Отметим это обстоятельство, оно важно для нашего анализа ситуации: ценностное бессилие, неспособность к выражению собственных личных оценок и пристрастий – другая сторона эклектики, профессионального цинизма и релятивизма. Именно это бессилие, апатия указывают на то, что никакой особой потребности в «истории» литературы нет. Нельзя же всерьез считать сам модус существования литературы (ее наличие в прошлом, или, по-другому, отсутствие в настоящем) за «историю».

И тем не менее все-таки можно говорить, что какие-то свойства истории и формы ее репрезентации в сегодняшнем российском литературоведении существуют. Мысленно ее можно представить в виде неопределенной по своей длительности галереи литературного музея, разбитого на цепочки отдельных залов с локальными стендами и экспонатами, но не образующих единого сквозного пространства, а как бы закрашенных и оформленных лишь местами (как фрагменты изображений на реставрируемых фресках среди белых и пустых, невосстановленных поверхностей и площадей). Портреты, рукописи, пистолеты, снимки больничных палат и гостиных с роялем, рисунки, тексты, издания, газетные отзывы, постановления ЦК и Главреперткома и проч. Структура и перспектива представлений задана этими аморфными и априорными бескачественными анфиладами будущих экспозиций и залов, она проста, поскольку отвечает нашим школьным стереотипам «коридора» или «туннеля» линейного времени, стены которого завешиваются фрагментами учебных курсов, препаратов школьного знания.

Важно опустошение идеи истории. В таком изложении материала нет ничего, с чем можно соотноситься, спорить, испытывать какое-либо живое чувство, вроде вины или побуждения мысли, кроме, может быть, тоски[472]. Эта мертвая история, история мертвых, история как кладбище. При этом оно может быть и помпезной аллеей Славы или каким-то другим отечественным мемориалом, трафаретным Николо-Архангельским колумбарием либо уже забытым слободским захоронением, но сути дела это не меняет.

### Исходные данные
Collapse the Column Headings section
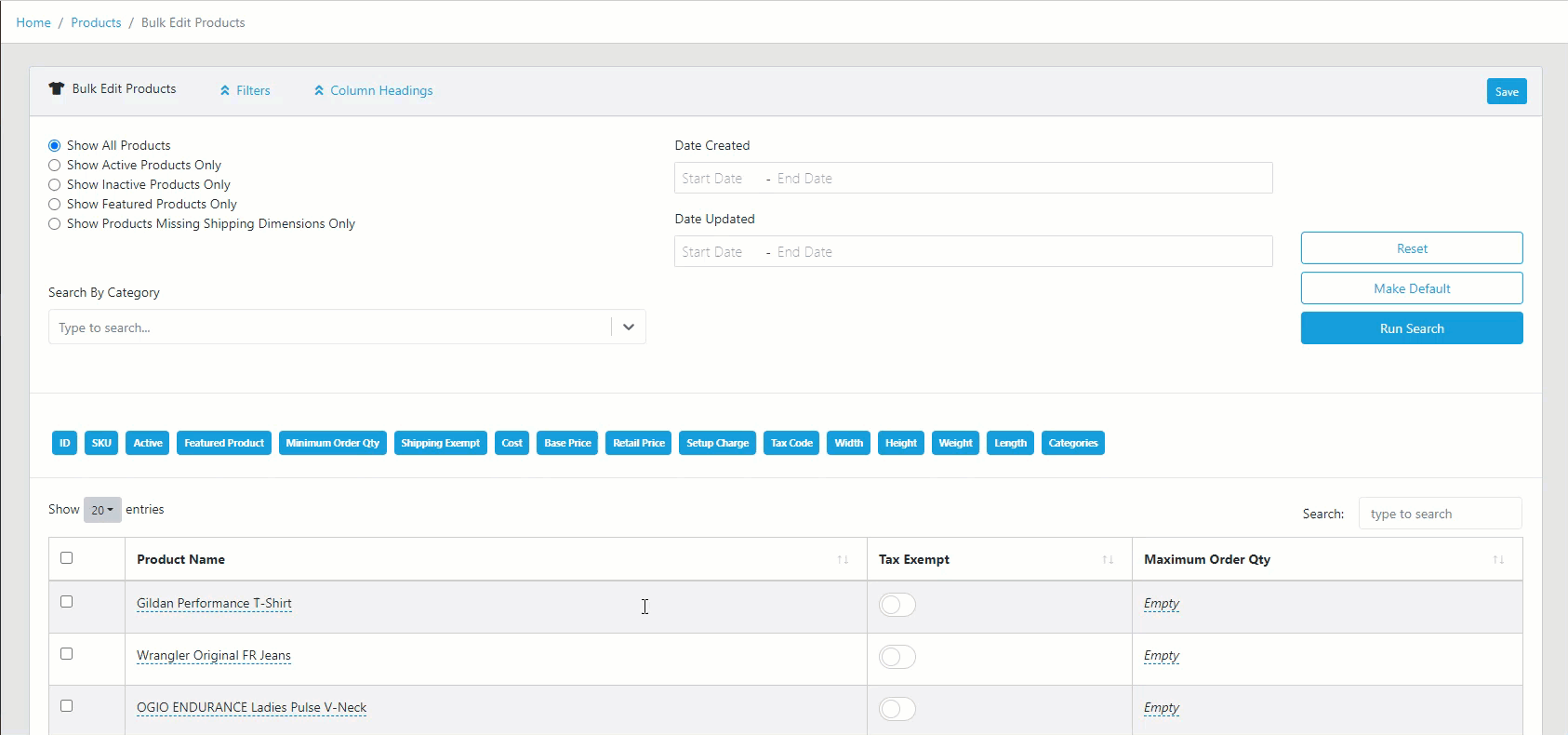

==

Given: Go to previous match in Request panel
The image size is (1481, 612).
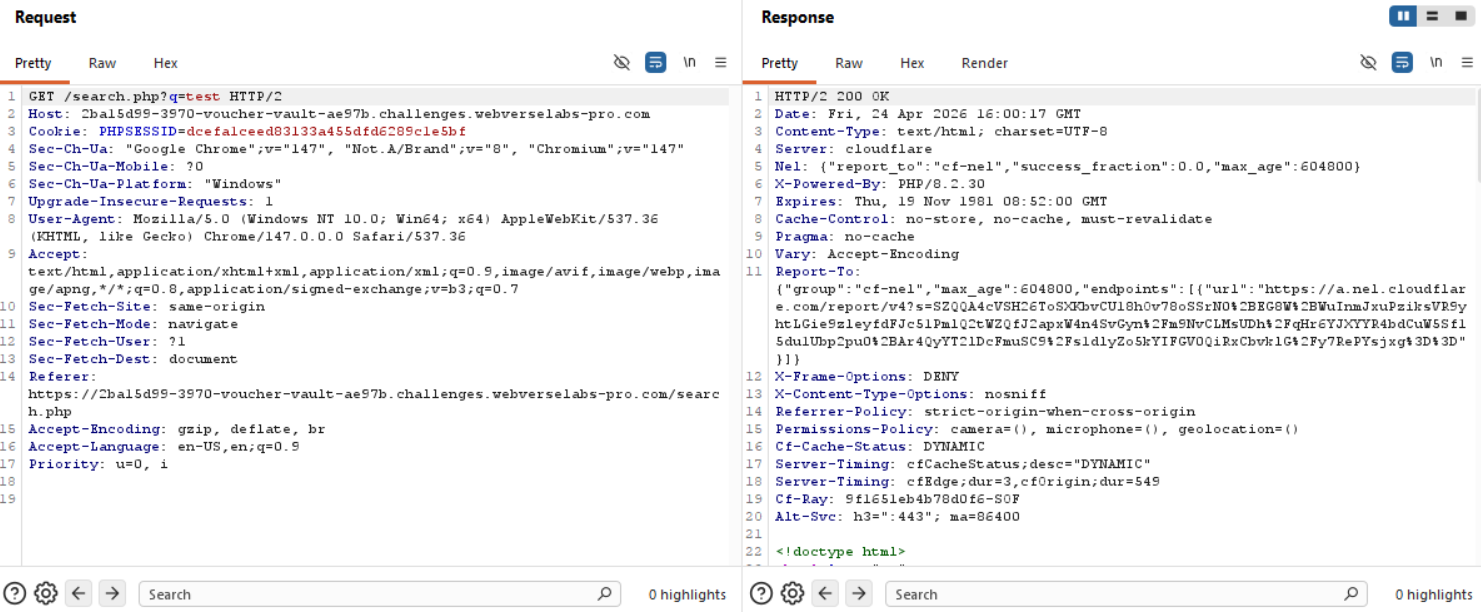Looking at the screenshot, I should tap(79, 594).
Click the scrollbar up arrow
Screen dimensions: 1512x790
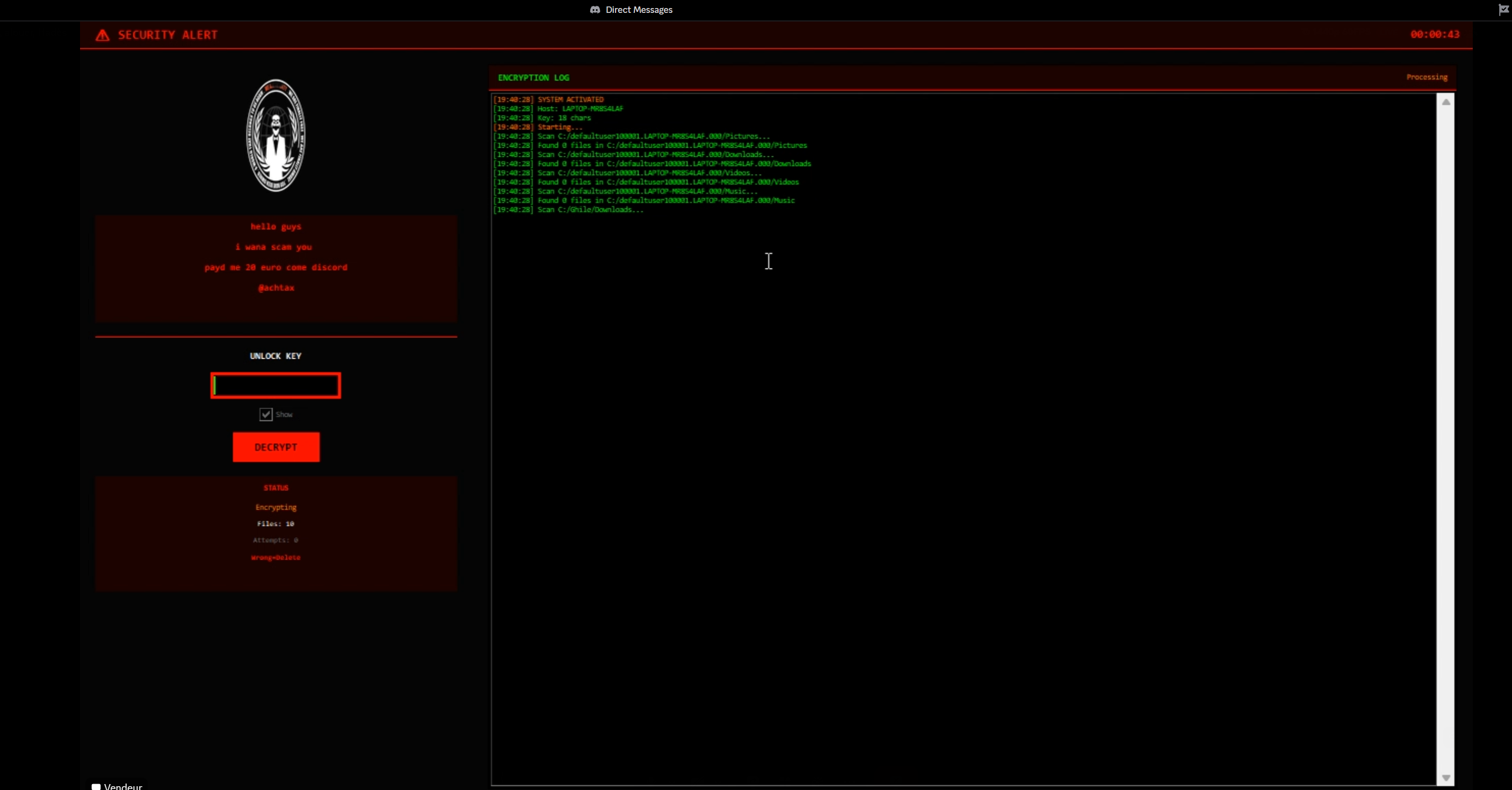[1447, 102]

...

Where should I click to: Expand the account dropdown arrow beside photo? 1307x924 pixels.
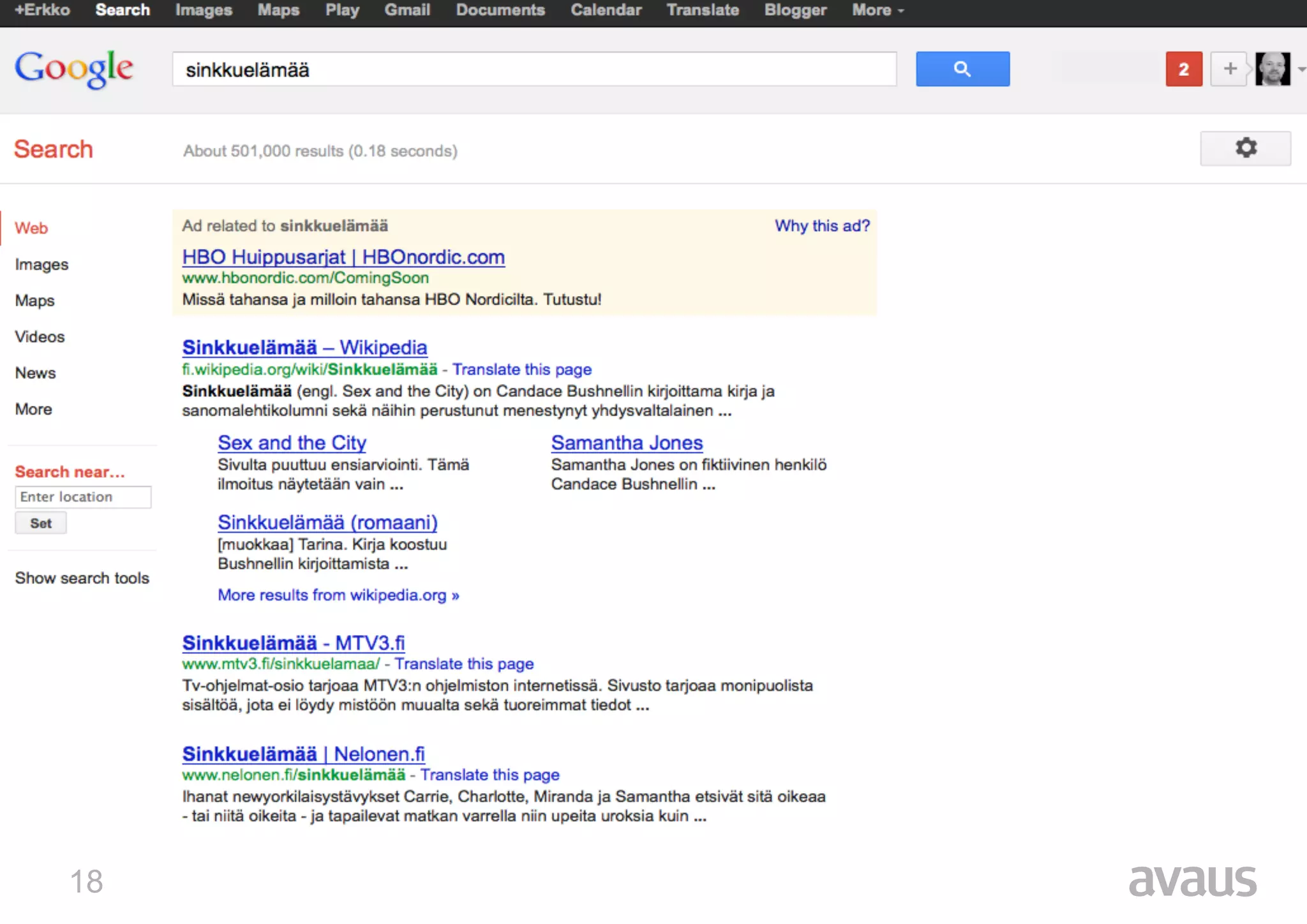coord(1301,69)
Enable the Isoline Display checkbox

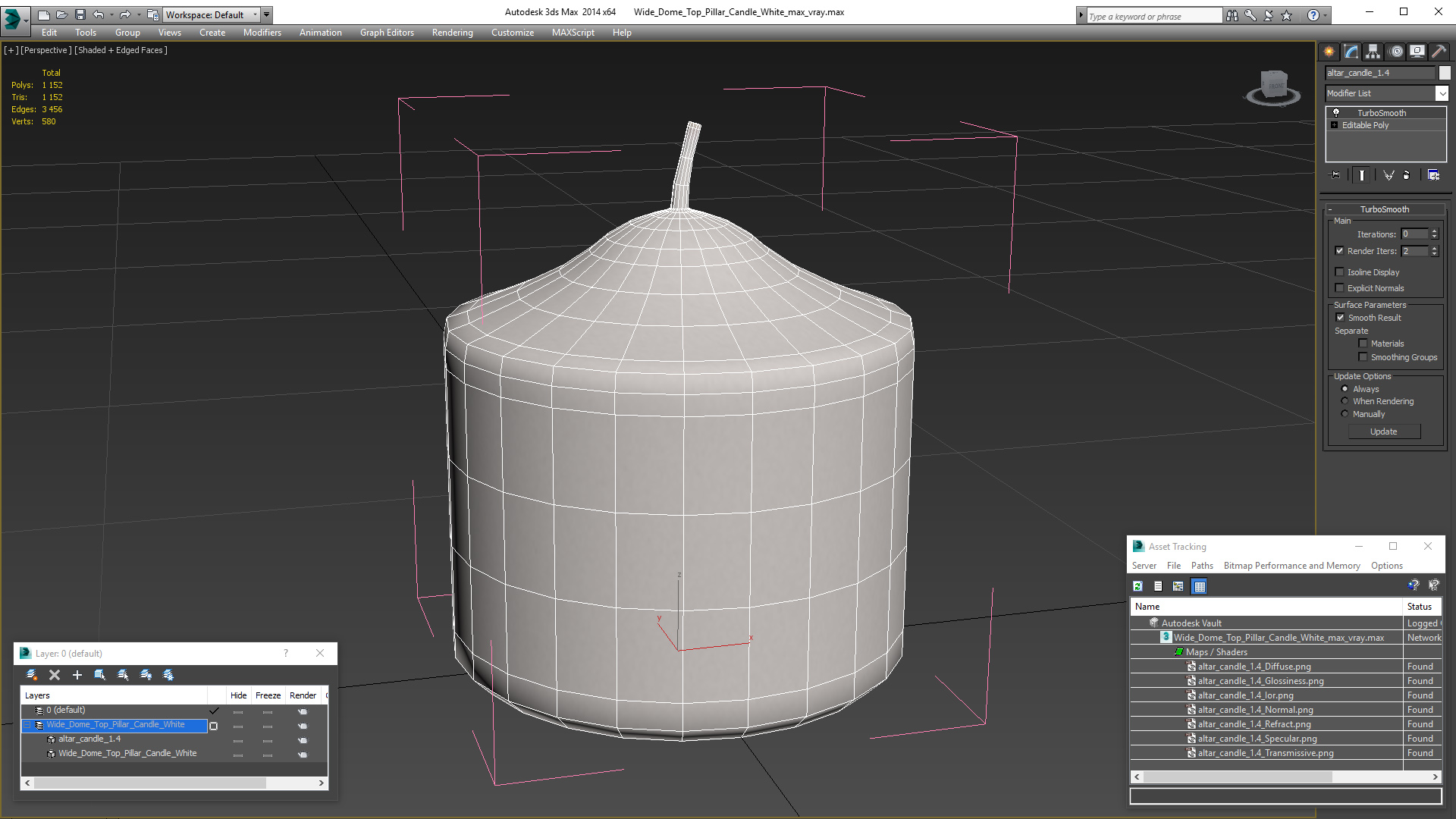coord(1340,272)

### Задание
Продолжите, пожалуйста, текст об истории литературы в российском литературоведении, начав сразу после последнего приведенного предложения.

### Результат выполнения
И смысл нынешнего, впрочем достаточно вялого, социального запроса на «историю литературы» состоит, видимо, в том, что в ситуации ускоренного передела собственности, власти, влияния и проч. некоторая более продвинутая и рафинированная часть условных победителей 1990‐х гг. («новых распорядителей»), кажется, осознает, что получила не совсем то либо даже совсем не то, что задумывала. Она чувствует на себе конкурентное давление еще более новых, периферийных, эклектически ориентированных, торопящихся к успеху и готовых ради него буквально на все групп с их наскоро слепленными из отходов историями литературы как русского национального духа, русского государства и проч. Соответственно какая-то часть новых интеллектуалов, обладающих уже известным чувством коллективной солидарности, имеющих выход к каналам печатной, радио– и телевизионной коммуникации, ощущает явный вызов со стороны более эпигонских, но и более нетерпеливых когорт относительно образованного слоя (получившего образование и профессиональную подготовку в условиях уже полного распада советского тоталитарного целого). Поэтому она стремится хотя бы зафиксировать результаты произошедшего в собственной перспективе, своей системе оценок, хотя, может быть, и не обладает – или не всегда обладает – нужными для этого аналитическими средствами. Кроме того, у этой части интеллектуального слоя, видимо, есть сознание того, что продуктивный, наиболее насыщенный отрезок их деятельности закончился, пора подвести итоги. Тем более – в ситуации надвигающейся или ощущаемой внешней угрозы.

Эти достаточно разрозненные и слабые усилия могут, уже по своим резонам, поддержать зарубежные (и отечественные за рубежом) слависты, которые ведь по преимуществу и представляют литературу лишь в форме истории литературы. Далее идут относительно более широкие круги уже совсем рутинных филологов, культурологов и проч., практически, как преподаватели, заинтересованных в том, чтобы уже в виде готовых учебников и учебных пособий получить некий синтетический, целостный «новый взгляд» на русскую и советскую литературу, в котором соединятся соборность и деконструкция, Иван Ильин и Мишель Фуко. Попытки подобного эклектического резюме на протяжении девяностых годов не раз предпринимались, но оставались разрозненными. И лишь постепенно, к концу десятилетия (столетия, тысячелетия) они приблизились к критической массе и стали принимать вид общей тенденции, кажется, претендующей сегодня на то, чтобы считаться уже господствующей и выглядеть по-взрослому – очевидной, необсуждаемой нормой, самой действительностью, единой и всеобщей историей как таковой.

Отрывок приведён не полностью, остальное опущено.